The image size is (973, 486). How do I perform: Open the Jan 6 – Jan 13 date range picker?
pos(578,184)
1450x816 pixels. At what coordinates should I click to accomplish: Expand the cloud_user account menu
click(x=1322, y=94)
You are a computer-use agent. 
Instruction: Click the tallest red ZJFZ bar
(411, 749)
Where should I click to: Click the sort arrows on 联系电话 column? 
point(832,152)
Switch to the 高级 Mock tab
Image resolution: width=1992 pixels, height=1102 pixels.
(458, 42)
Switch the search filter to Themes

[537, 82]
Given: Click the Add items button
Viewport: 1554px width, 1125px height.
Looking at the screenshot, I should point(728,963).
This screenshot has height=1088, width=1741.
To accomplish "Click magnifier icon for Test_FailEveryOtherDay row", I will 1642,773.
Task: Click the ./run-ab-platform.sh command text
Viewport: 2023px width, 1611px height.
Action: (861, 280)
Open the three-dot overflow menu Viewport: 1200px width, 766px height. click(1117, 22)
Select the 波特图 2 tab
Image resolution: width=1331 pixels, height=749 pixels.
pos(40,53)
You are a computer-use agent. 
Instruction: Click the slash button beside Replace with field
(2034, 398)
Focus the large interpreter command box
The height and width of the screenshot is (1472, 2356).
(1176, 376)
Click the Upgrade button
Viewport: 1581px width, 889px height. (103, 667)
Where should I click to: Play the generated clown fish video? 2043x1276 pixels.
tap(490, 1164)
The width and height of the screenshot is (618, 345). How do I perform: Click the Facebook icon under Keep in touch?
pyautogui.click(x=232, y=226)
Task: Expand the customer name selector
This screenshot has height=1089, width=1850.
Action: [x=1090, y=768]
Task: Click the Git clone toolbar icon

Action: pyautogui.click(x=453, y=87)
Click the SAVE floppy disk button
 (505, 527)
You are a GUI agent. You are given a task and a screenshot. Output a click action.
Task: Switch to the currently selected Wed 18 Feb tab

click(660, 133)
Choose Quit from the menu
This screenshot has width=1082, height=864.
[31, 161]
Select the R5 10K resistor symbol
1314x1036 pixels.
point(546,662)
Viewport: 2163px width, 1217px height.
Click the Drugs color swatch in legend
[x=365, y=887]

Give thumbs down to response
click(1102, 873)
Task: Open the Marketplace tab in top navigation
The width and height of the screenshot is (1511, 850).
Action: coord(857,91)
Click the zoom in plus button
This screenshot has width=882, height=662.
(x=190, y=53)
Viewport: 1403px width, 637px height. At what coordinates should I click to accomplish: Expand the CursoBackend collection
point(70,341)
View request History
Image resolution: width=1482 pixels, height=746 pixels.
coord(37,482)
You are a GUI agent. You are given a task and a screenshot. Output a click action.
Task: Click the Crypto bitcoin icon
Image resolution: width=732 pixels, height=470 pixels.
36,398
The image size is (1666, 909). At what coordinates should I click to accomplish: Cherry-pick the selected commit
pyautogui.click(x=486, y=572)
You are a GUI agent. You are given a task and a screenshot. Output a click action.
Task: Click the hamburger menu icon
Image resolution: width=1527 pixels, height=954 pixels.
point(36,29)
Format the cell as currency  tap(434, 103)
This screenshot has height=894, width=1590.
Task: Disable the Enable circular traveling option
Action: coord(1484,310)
= = = = = = =
#### [Problem to solve]
Return all of the entries above exactly as they stand.

#### [Written solution]
The image size is (973, 486). How do I perform: Open the Jan 6 – Jan 13 date range picker?
pos(578,184)
1450x816 pixels. At what coordinates should I click to accomplish: Expand the cloud_user account menu
click(x=1322, y=94)
You are a computer-use agent. 
Instruction: Click the tallest red ZJFZ bar
(411, 749)
Where should I click to: Click the sort arrows on 联系电话 column? 
point(832,152)
Switch to the 高级 Mock tab
Image resolution: width=1992 pixels, height=1102 pixels.
(458, 42)
Switch the search filter to Themes

[537, 82]
Given: Click the Add items button
Viewport: 1554px width, 1125px height.
Looking at the screenshot, I should point(728,963).
This screenshot has height=1088, width=1741.
To accomplish "Click magnifier icon for Test_FailEveryOtherDay row", I will 1642,773.
Task: Click the ./run-ab-platform.sh command text
Viewport: 2023px width, 1611px height.
Action: (861, 280)
Open the three-dot overflow menu Viewport: 1200px width, 766px height. click(1117, 22)
Select the 波特图 2 tab
Image resolution: width=1331 pixels, height=749 pixels.
pos(40,53)
You are a computer-use agent. 
Instruction: Click the slash button beside Replace with field
(2034, 398)
Focus the large interpreter command box
The height and width of the screenshot is (1472, 2356).
(1176, 376)
Click the Upgrade button
Viewport: 1581px width, 889px height. (103, 667)
Where should I click to: Play the generated clown fish video? 2043x1276 pixels.
tap(490, 1164)
The width and height of the screenshot is (618, 345). How do I perform: Click the Facebook icon under Keep in touch?
pyautogui.click(x=232, y=226)
Task: Expand the customer name selector
This screenshot has height=1089, width=1850.
Action: [x=1090, y=768]
Task: Click the Git clone toolbar icon

Action: pyautogui.click(x=453, y=87)
Click the SAVE floppy disk button
 (505, 527)
You are a GUI agent. You are given a task and a screenshot. Output a click action.
Task: Switch to the currently selected Wed 18 Feb tab

click(660, 133)
Choose Quit from the menu
This screenshot has width=1082, height=864.
[31, 161]
Select the R5 10K resistor symbol
1314x1036 pixels.
point(546,662)
Viewport: 2163px width, 1217px height.
Click the Drugs color swatch in legend
[x=365, y=887]

Give thumbs down to response
click(1102, 873)
Task: Open the Marketplace tab in top navigation
The width and height of the screenshot is (1511, 850).
Action: coord(857,91)
Click the zoom in plus button
This screenshot has width=882, height=662.
(x=190, y=53)
Viewport: 1403px width, 637px height. At what coordinates should I click to accomplish: Expand the CursoBackend collection
point(70,341)
View request History
Image resolution: width=1482 pixels, height=746 pixels.
coord(37,482)
You are a GUI agent. You are given a task and a screenshot. Output a click action.
Task: Click the Crypto bitcoin icon
Image resolution: width=732 pixels, height=470 pixels.
36,398
The image size is (1666, 909). At what coordinates should I click to accomplish: Cherry-pick the selected commit
pyautogui.click(x=486, y=572)
You are a GUI agent. You are given a task and a screenshot. Output a click action.
Task: Click the hamburger menu icon
Image resolution: width=1527 pixels, height=954 pixels.
point(36,29)
Format the cell as currency  tap(434, 103)
This screenshot has height=894, width=1590.
Task: Disable the Enable circular traveling option
Action: coord(1484,310)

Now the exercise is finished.